Stanford Children’s Health started small when it began offering telehealth services a decade ago, primarily focusing on providing clinic-to-clinic virtual physician visits with limited capability to consult directly with patients in their homes.
But strong demand for such interactions from both patients and clinicians prompted the system to increase the size and scope of its telemedicine program about three years ago, helping the system to become more patient-centered.
“What telehealth enables us to do is take the care to the patient when they need it, where they need it, and stop disrupting their lives as much,” said Dr. Natalie Pageler, chief medical information officer at Stanford Children’s.
The number of virtual visits at Stanford Children’s has exploded over the past two years, rising from just 192 in 2017 to more than 1,100 in 2018, and more than 1,500 already in the first few months of 2019. The goal is to reach 2,500 by year-end.
But many healthcare providers and administrators are not eager to upend their standard model for care delivery, which likely has been in place for decades.

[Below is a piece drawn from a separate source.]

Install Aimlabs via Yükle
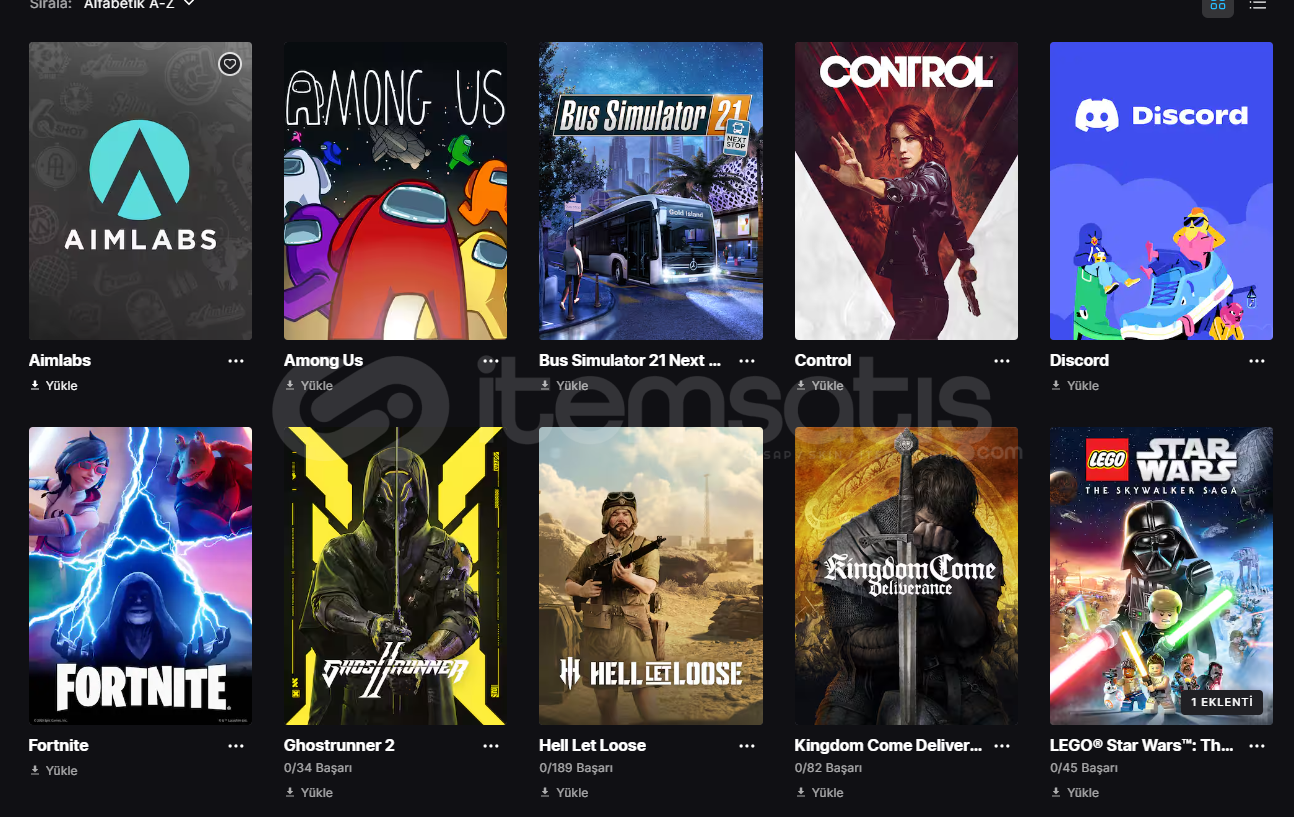Screen dimensions: 1294x817 [54, 385]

As a result, only a fraction of hospitals and health systems have adopted telemedicine, which in the coming years could cause them to lose patients to the burgeoning market of convenient-care options that include telehealth operators, free-standing emergency departments, urgent-care centers and retail health clinics.

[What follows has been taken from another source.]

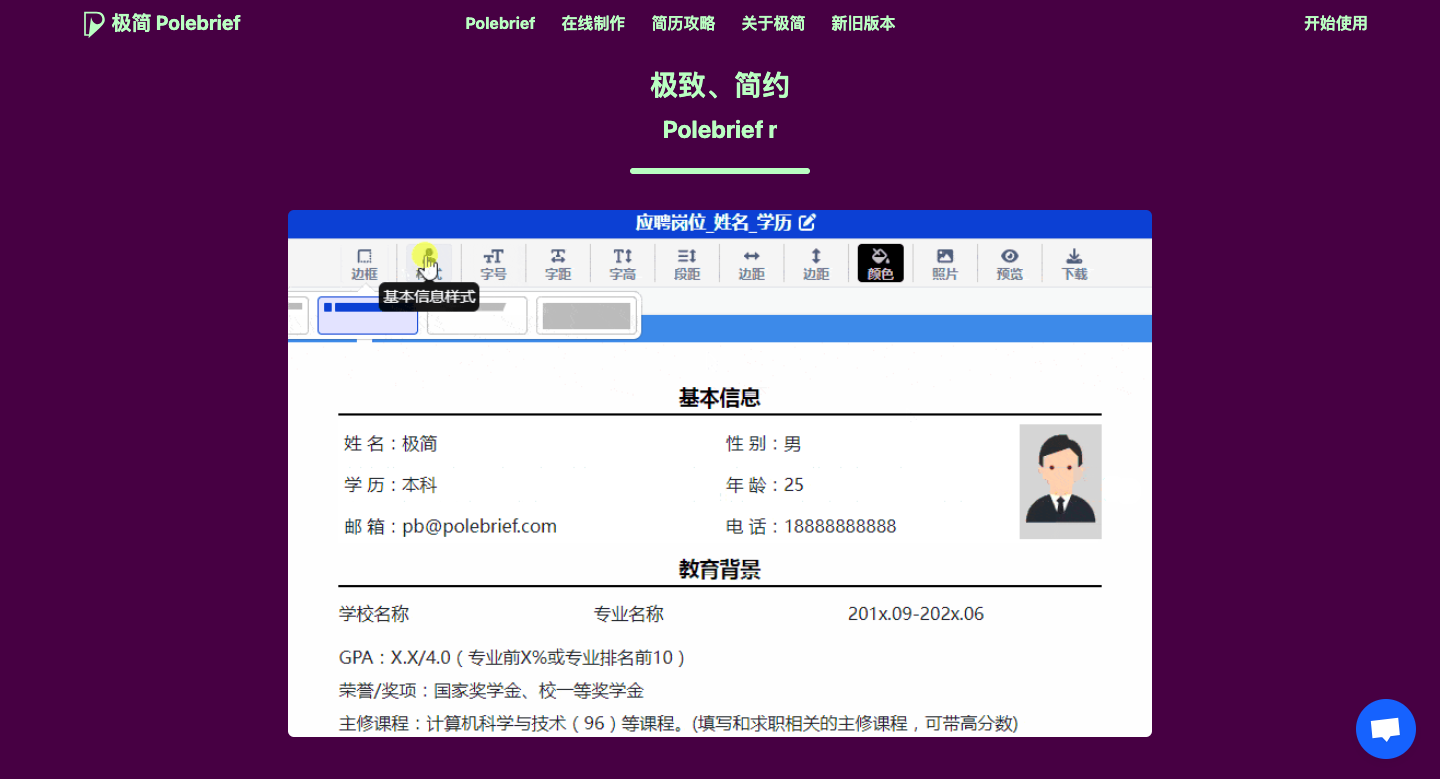This screenshot has height=779, width=1440.
Task: Click the 开始使用 button
Action: (x=1336, y=23)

Pageler said the failure of hospitals to fully adopt telemedicine is creating a gap in care that she fears is being filled by organizations that may have lower standards. “I’m concerned that some of those providers may not have the same level of skill or knowledge that we provide here,” she said.

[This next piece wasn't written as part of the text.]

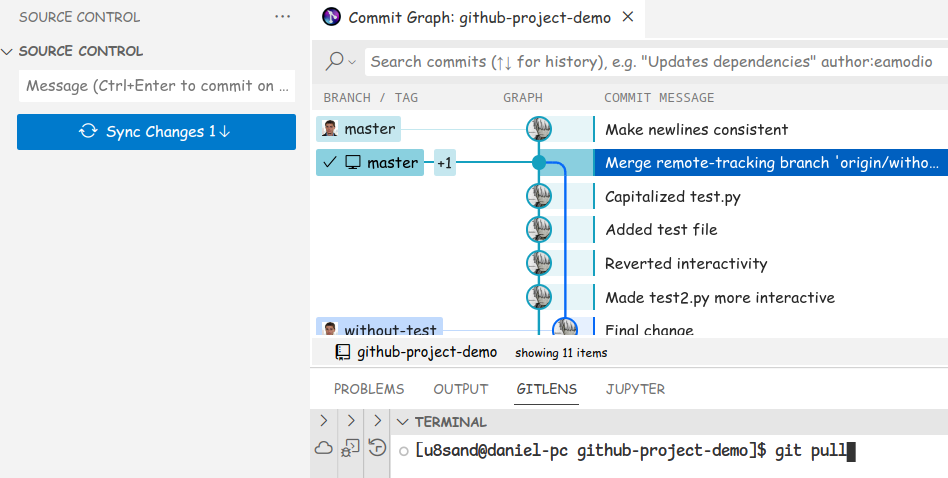The width and height of the screenshot is (948, 478).
Task: Open the Jupyter panel tab
Action: [x=635, y=389]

Healthcare has been slow to adopt telemedicine. In 2016, just 15% of physicians worked in practices that used telehealth, according to a 2018 American Medical Association survey published in Health Affairs. Still, in dollar terms, telehealth services have grown by 44% over the past five years, according to industry research firm IbisWorld, with a total market revenue of $2 billion in 2018.
Lori Uscher-Pines, senior policy researcher at the RAND Corp., said adoption has also been slow among patients, where uptake is typically between 1% and 20% when a telehealth option is introduced. “We think that’s just a factor of getting people used to receiving healthcare this way,” she said. “There’s just an initial hesitation to change.”